[WORK TASK 1] In the text about Stephen Hawking's recorded message, at the launch of which book was the message played?
[WORK TASK 2] Continue the text about Stephen Hawking's recorded message from where it stops.

-- TEXT follows --

Professor Stephen Hawking in April 2016 in New York City.

Professor Stephen Hawking in April 2016 in New York City. Photo: Getty

Lucy Hawking held back tears as she heard her father’s robotic voice, almost as if he was speaking from the grave.

Stephen Hawking had recorded the message before his death in March.

It was played during the launch of the cosmologist’s final book, Brief Answers to the Big Questions, in London last month.

“I have found it quite hard to adjust to this idea that he is gone because in so many ways it feels like he is still here,” Lucy Hawking told 7.30 after the event.

“We miss him so much I almost can’t bear to think that Christmas is coming.”

Stephen Hawking and daughter Lucy at the EE British Academy Film Awards in London in February 2015. Photo: FilmMagic

In the recorded message of excerpts from his book, the late Stephen Hawking warned of cultural isolation and pointed to the UK’s exit from the European Union and the leadership of Donald Trump as a threats to education.

-- TEXT concluded --
-- DATA UNDER STUDY follows --

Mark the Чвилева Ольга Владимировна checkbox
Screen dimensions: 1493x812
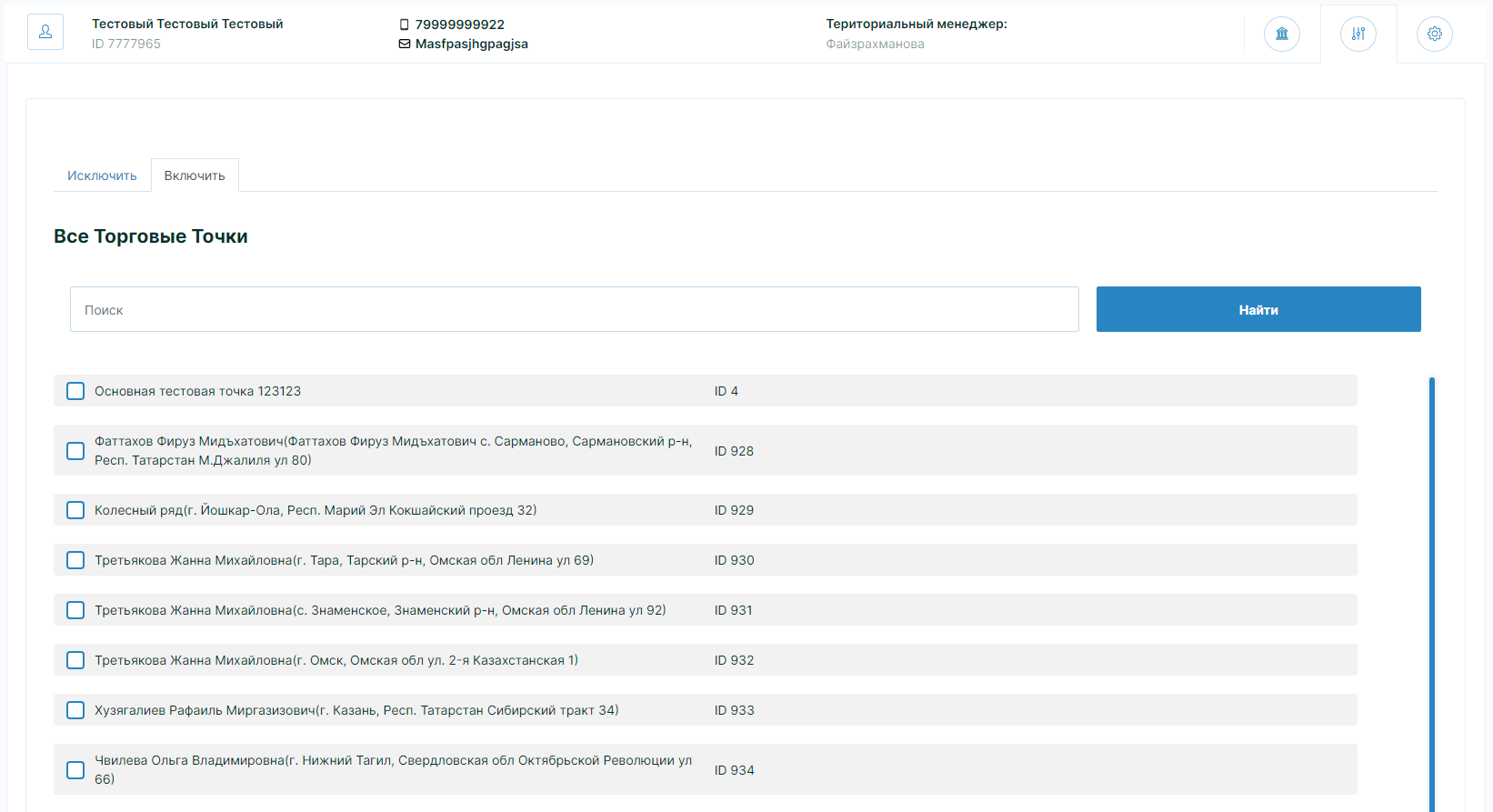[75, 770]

-- DATA UNDER STUDY concluded --
-- DATA UNDER STUDY follows --

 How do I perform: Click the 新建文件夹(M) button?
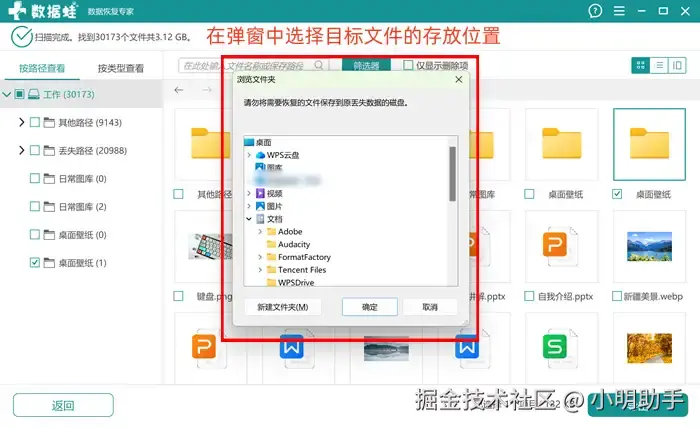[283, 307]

-- DATA UNDER STUDY concluded --

[RESPONSE 1] Brief Answers to the Big Questions

[RESPONSE 2]
“With Brexit and Trump now exerting new forces in relation to immigration and the development of education, we are witnessing the global revolt against experts which includes scientists,” he said.

In the only interview with Australian media after the book launch, his daughter said her father was concerned about fractured public discourse.

“I think one thing that really concerned him is the nature of the challenges that the world faces now are global and we are busy dividing ourselves, are ever more fractured, ever more divisive, ever more angry,” she said.

Growing up with a genius

Growing up with Stephen Hawking was anything but conventional, as he meets Nelson Mandela in 2008. Photo: Getty

Lucy is one of three children, along with brothers Robert and Tim, that Stephen Hawking had with his first wife, Jane Wilde.

She said it didn’t dawn on her that he father was a genius until later in life.

“As a teenager I thought I knew everything and that he really knew nothing,” she said.

“I would tell him that quite regularly, which is kind of embarrassing, really.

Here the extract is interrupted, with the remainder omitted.